Accelerating Diffusion LLM Inference
🔗 Source: arXiv
Spiffy: Multiplying Diffusion LLM Acceleration via Lossless Speculative Decoding
🚀 Technical Novelty
- Mechanism: Auto-speculative decoding that samples draft states directly from the dLLM’s own distribution and structures them as a directed draft graph, verified in parallel via lossless rejection sampling.
- Nuance: Unlike AR-LLM speculative decoding which relies on trees or auxiliary drafters, Spiffy respects the bidirectional, block-wise nature of diffusion generation, eliminating drafting overhead while mathematically guaranteeing distribution preservation.
💡 Yield
- Achieves 2.8–3.1× standalone speedup across open-source dLLMs (LLaDA variants), scaling to up to 7.9× when multiplied with parallel decoding techniques like KV-caching and multi-token unmasking.

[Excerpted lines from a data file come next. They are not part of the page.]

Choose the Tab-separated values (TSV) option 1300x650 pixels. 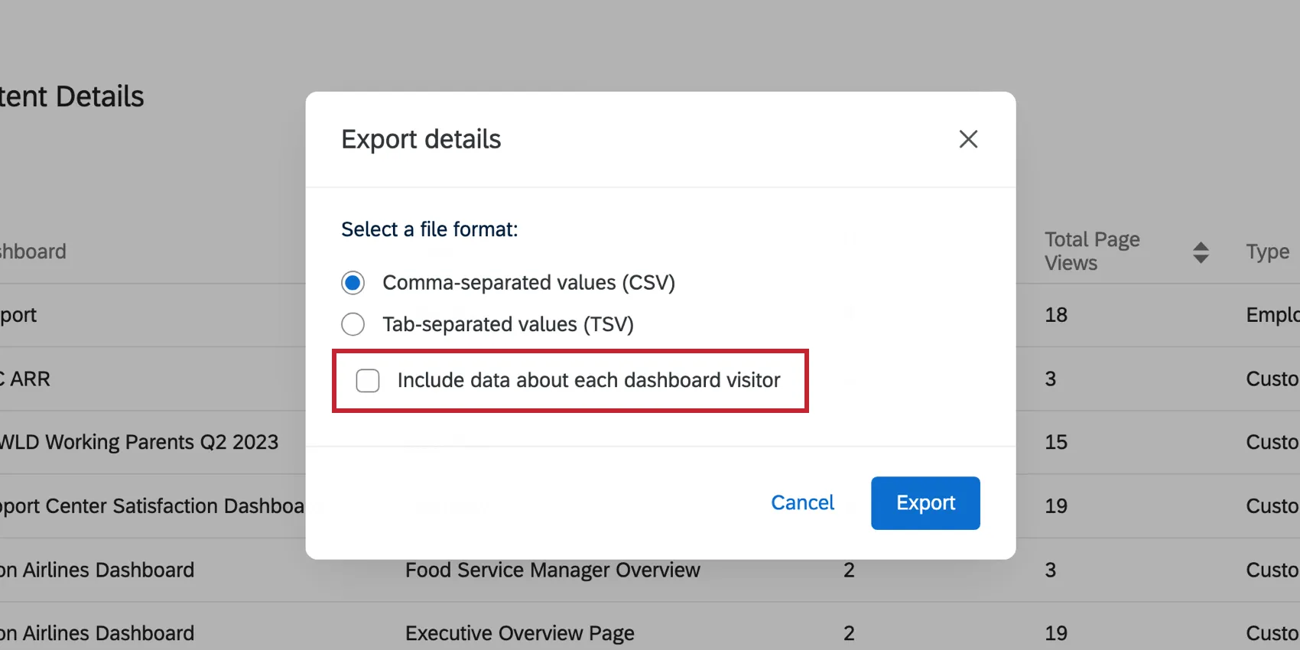coord(353,324)
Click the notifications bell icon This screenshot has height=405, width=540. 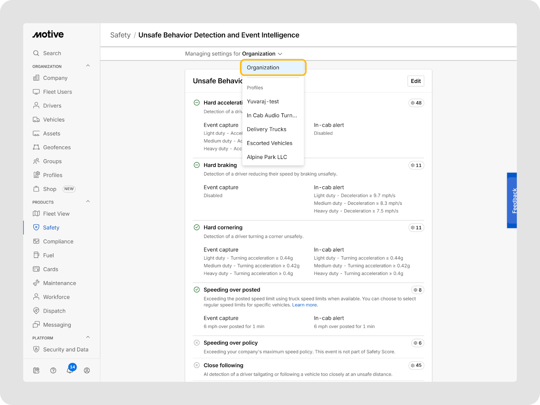point(70,370)
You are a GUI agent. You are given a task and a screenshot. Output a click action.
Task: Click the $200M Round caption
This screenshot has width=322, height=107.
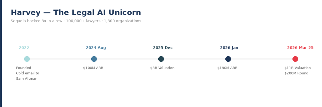point(296,73)
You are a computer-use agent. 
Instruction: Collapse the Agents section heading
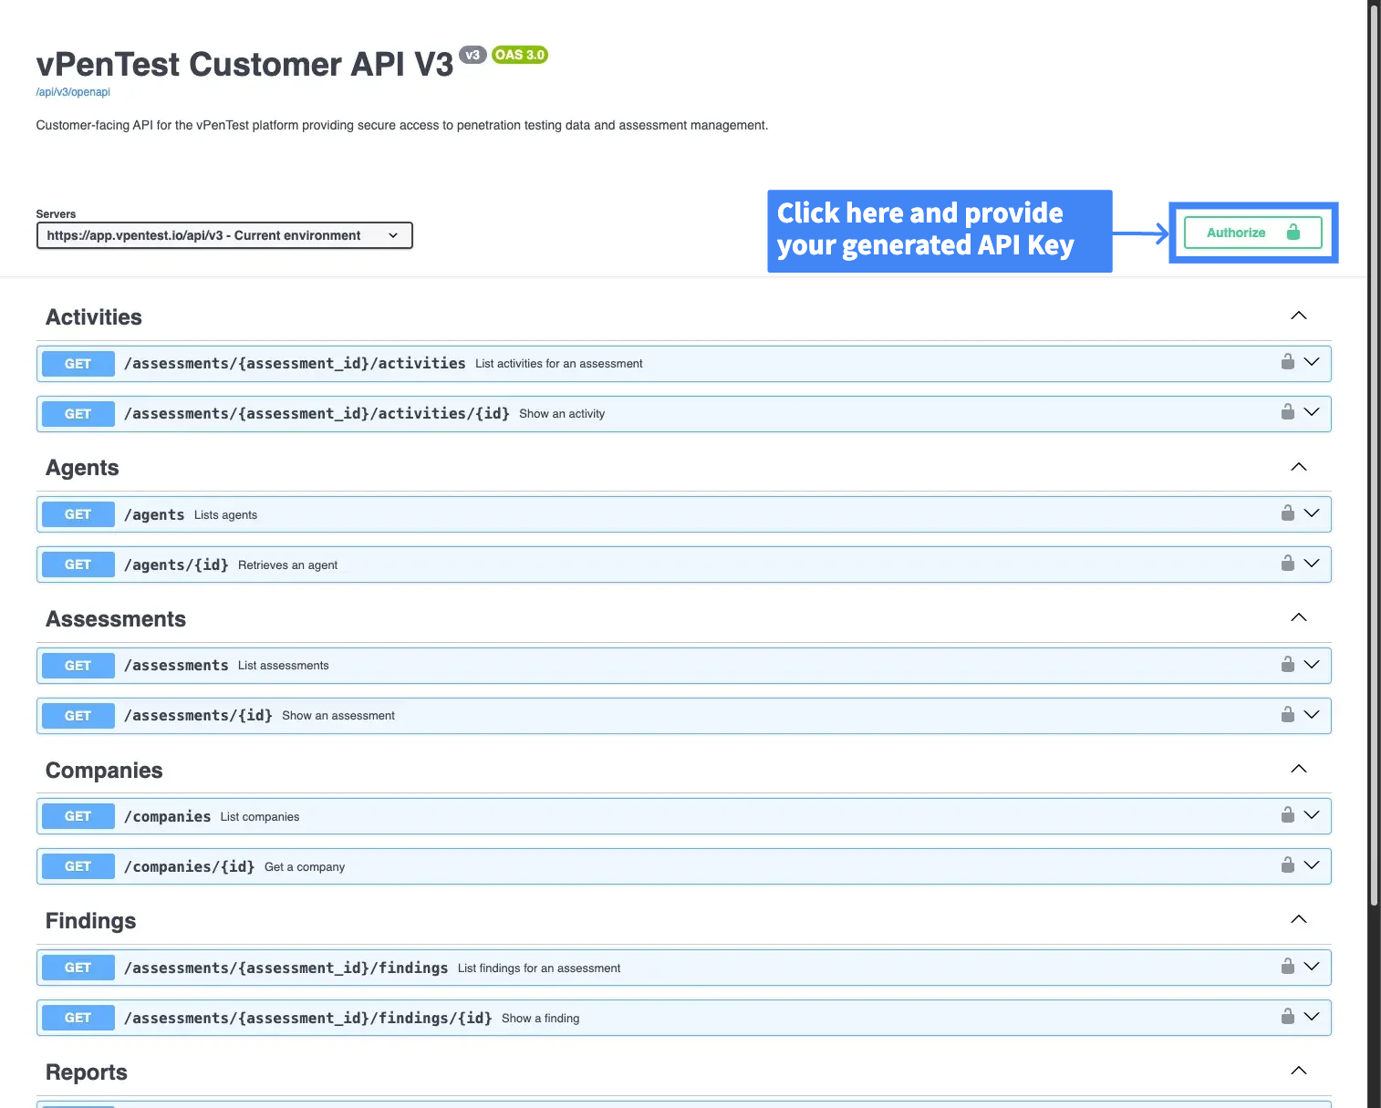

- Proves losslessness theoretically and empirically, maintaining exact accuracy on GSM8K, HumanEval, MATH, and MBPP benchmarks across varying draft block counts.
- Offline graph calibration converges rapidly (<30 mins, 20–50 samples) and generalizes stably across tasks without retraining.
⚠️ Limitations
- Requires a one-time offline calibration step to determine optimal directed graph configurations before deployment.
- Speedup scaling behavior may differ between compute-bound and memory-bound hardware architectures.
- Current auto-speculation implementation depends on the target dLLM’s distribution; future efficiency gains are contingent on the availability of smaller auxiliary draft models.